Alport syndrome is a rare, genetic disease that is characterized by the progressive loss of kidney function. Those with this disease may also experience abnormalities in the eyes and hearing loss. Males with this syndrome are more likely to develop these symptoms than females. One out of every 50,000 newborns will have Alport syndrome.
The main symptom of Alport syndrome is a progressive loss of kidney function, which leads to end stage renal disease. These problems with the kidneys bring other symptoms, such as blood and high levels of protein in the urine, hypertension, and swelling of the ankles, legs, feet, or around the eyes.
Abnormalities of the ears are another symptom of this disease. During late childhood or early adolescence, people often develop issues with their inner ears and have sensorineural hearing loss. Problems may also occur within the eyes. Misshapen lenses and abnormal coloration of the retina are common symptoms of this syndrome, but they rarely lead to vision loss.

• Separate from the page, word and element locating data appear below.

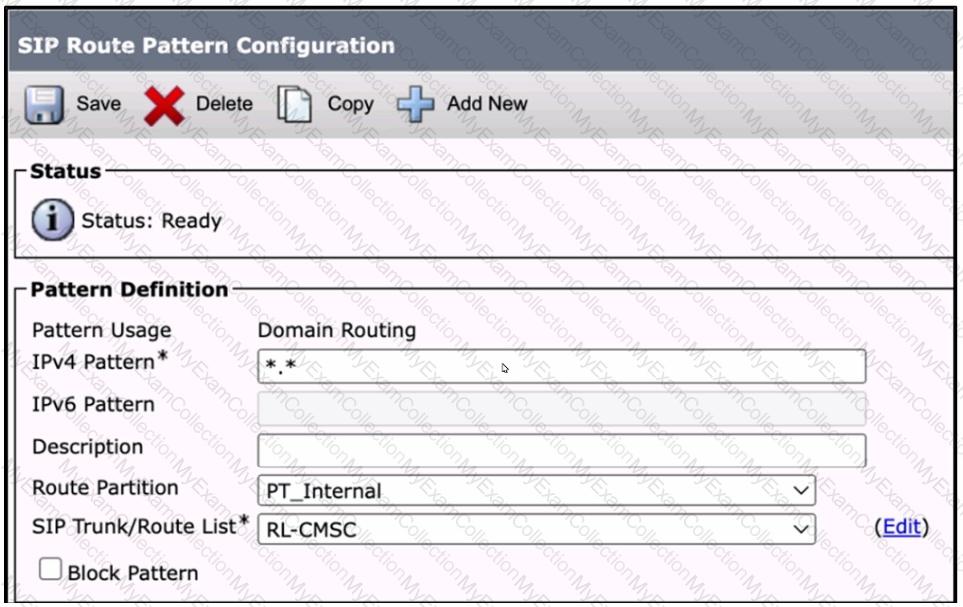Viewport: 963px width, 607px height.
Task: Enable the Block Pattern checkbox
Action: tap(50, 570)

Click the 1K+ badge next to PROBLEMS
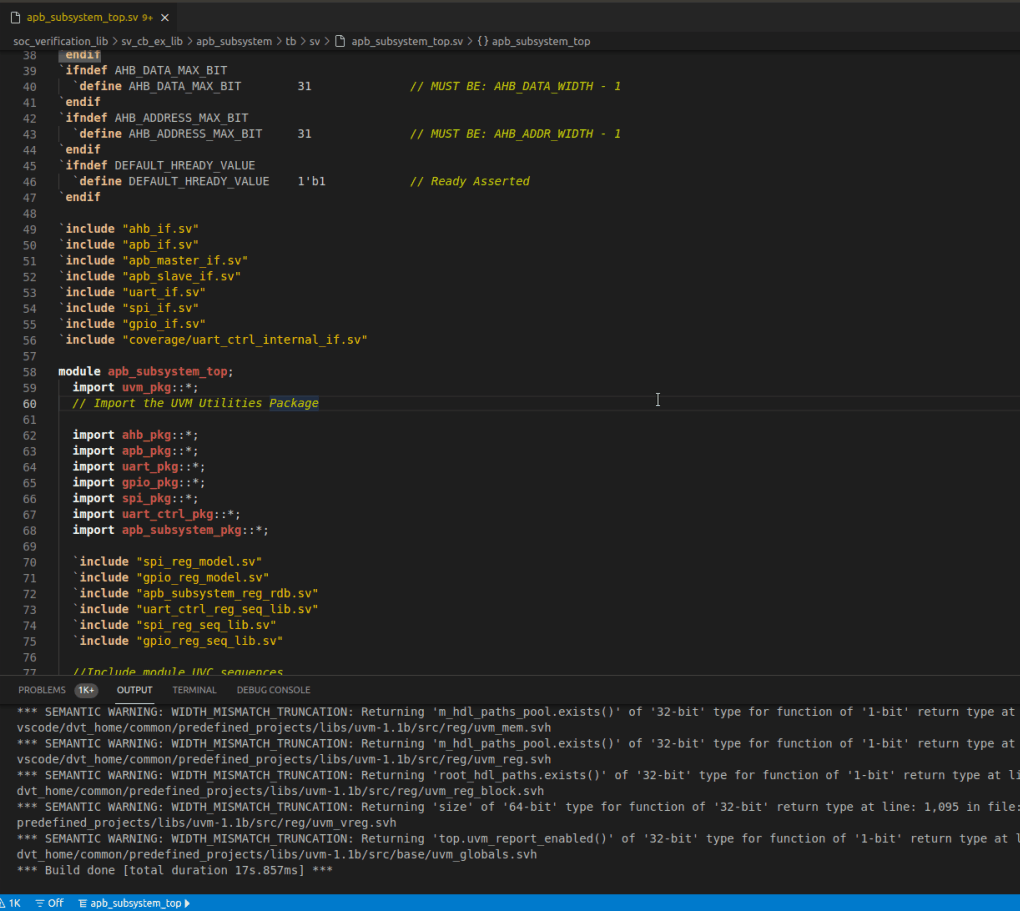click(x=86, y=690)
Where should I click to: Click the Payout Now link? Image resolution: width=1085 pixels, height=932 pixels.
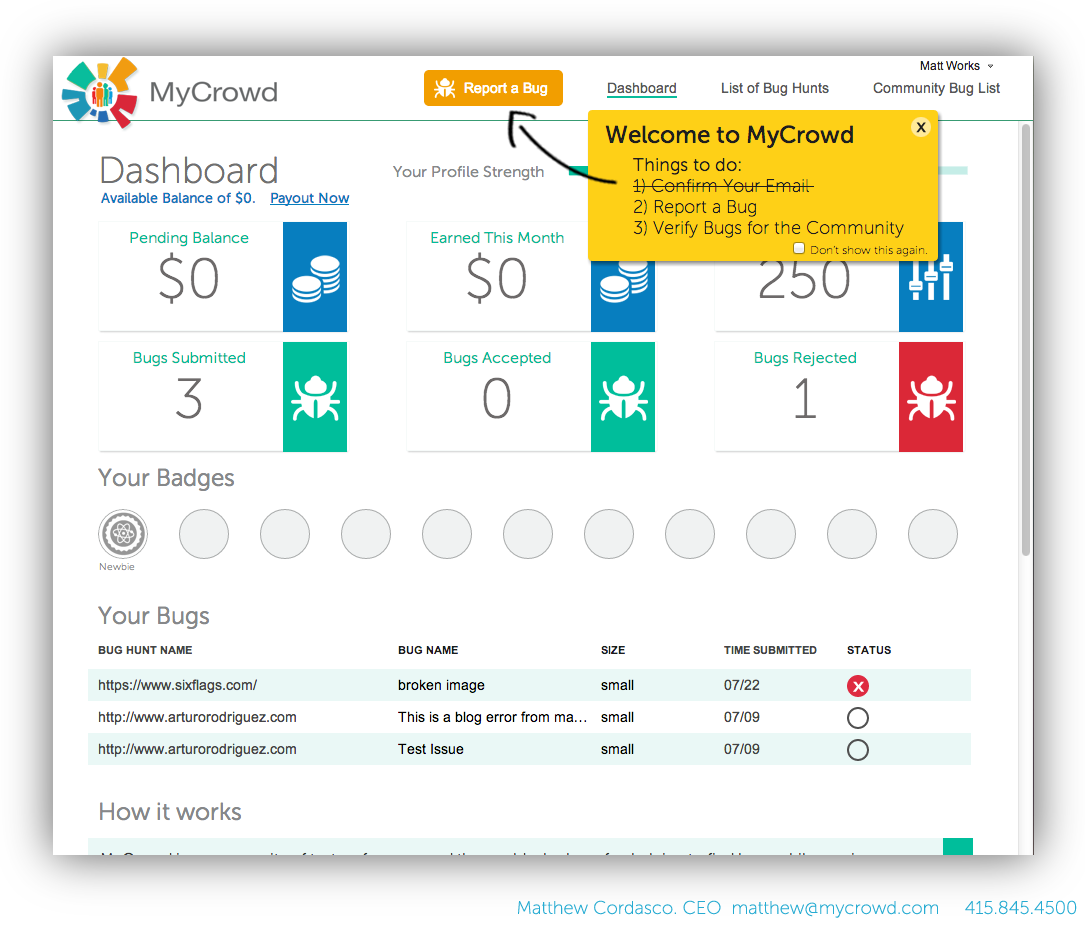pos(309,198)
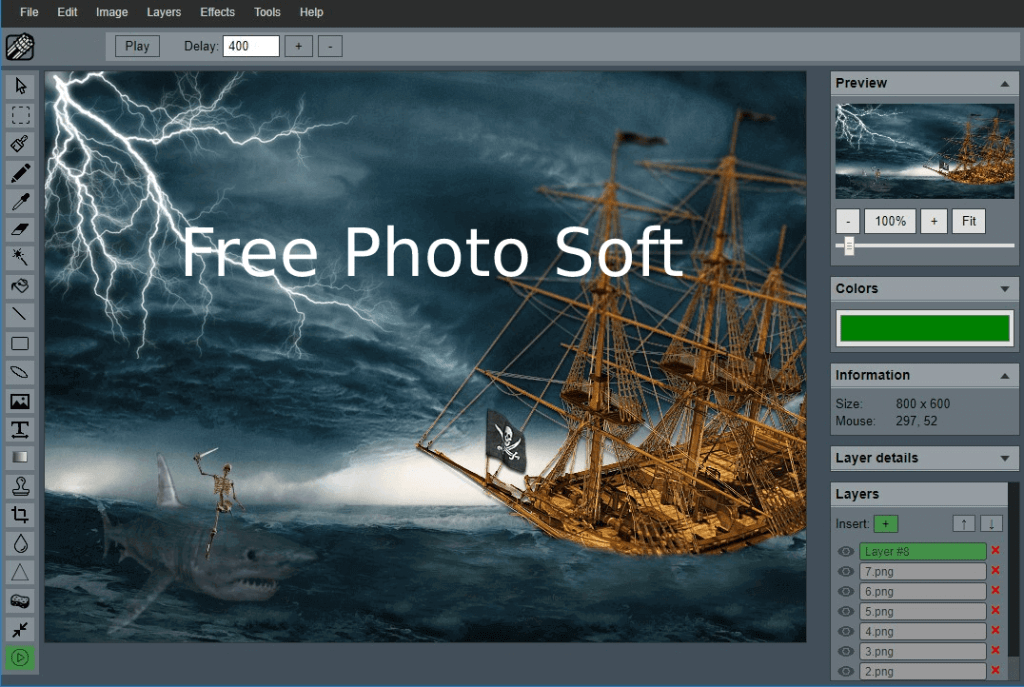Hide the 3.png layer

click(x=845, y=651)
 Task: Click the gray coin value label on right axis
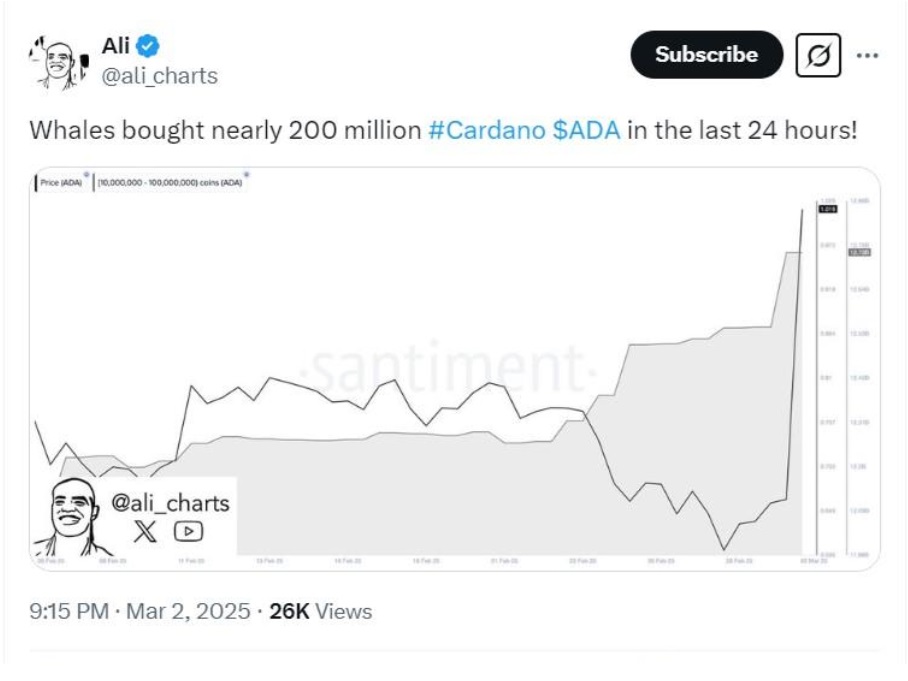(x=860, y=252)
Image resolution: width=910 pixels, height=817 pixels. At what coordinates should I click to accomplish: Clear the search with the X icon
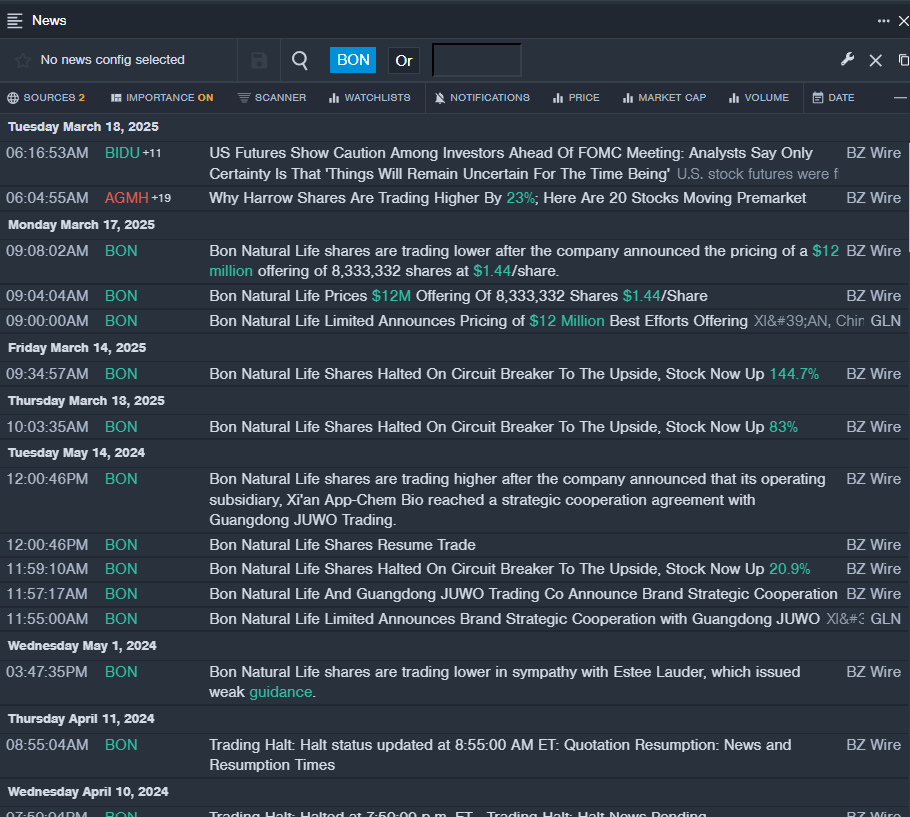[x=875, y=60]
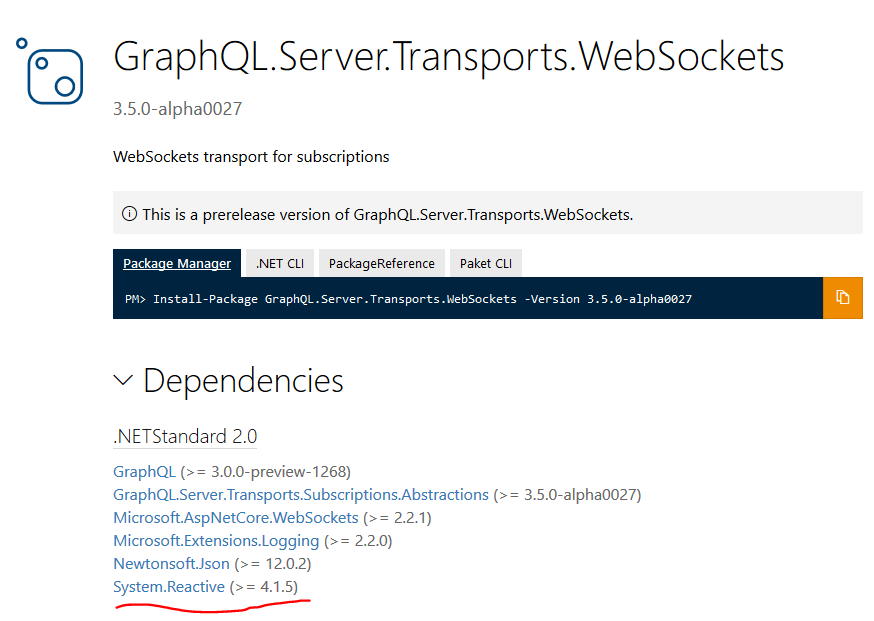Open the Newtonsoft.Json package link

click(x=171, y=563)
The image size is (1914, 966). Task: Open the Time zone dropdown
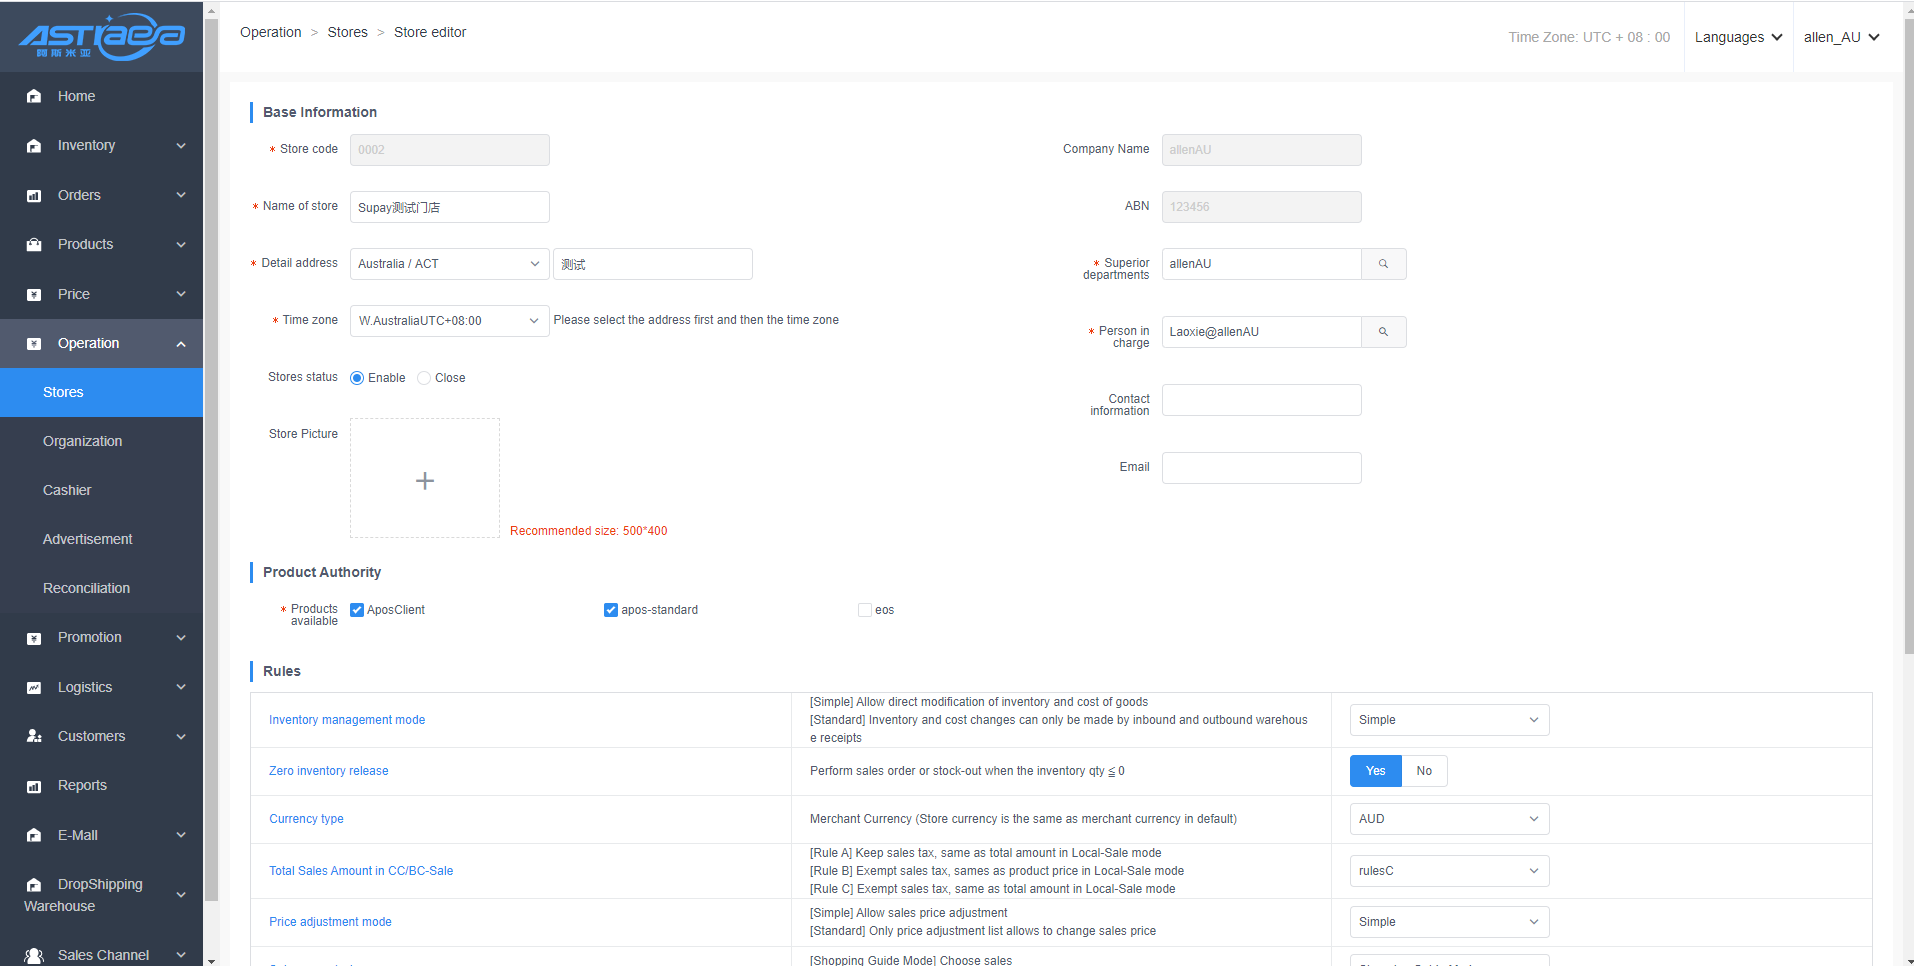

Mutations in the COL4A3, COL4A4, and COL4A5 genes cause this syndrome. They are responsible for the instructions for type IV collagen, which is needed for normal kidney function. This protein is necessary for a group of blood vessels that remove water and waste from the blood, called glomeruli. When the glomeruli cannot effectively remove waste, it allows blood and protein to be excreted with urine. As the syndrome progresses, scarring occurs and leads to kidney failure.
As type IV collagen is also important in inner ear and eye structures, these mutations are responsible for eye and ear symptoms. Abnormal type IV collagen causes misshapen lenses, discoloration of the retina, and abnormal inner ear structures.
The majority of cases are inherited in an X-linked pattern through a mutation in the COL4A5 gene. About 15% of cases are caused by mutations in either the COL4A3 or COL4A4 genes, and they are inherited in an autosomal recessive pattern. In extremely rare cases, at about 5% of all of those with Alport syndrome, this disease is inherited in an autosomal dominant pattern.
After noticing these symptoms, a healthcare professional will need to know medical and family history. They may perform tests to confirm a diagnosis. These tests include a urine test, blood test, glomerular filtration rate (GFR), kidney biopsy, hearing test, vision test, and genetic testing.
There is no cure for Alport syndrome. Treatment is symptomatic and meant to slow the progression of the loss of kidney function. Doctors may prescribe medications to control high blood pressure, diuretics, and recommend a lowering of salt in the diet. If the progression of the disease is severe, a kidney transplant may be the best option.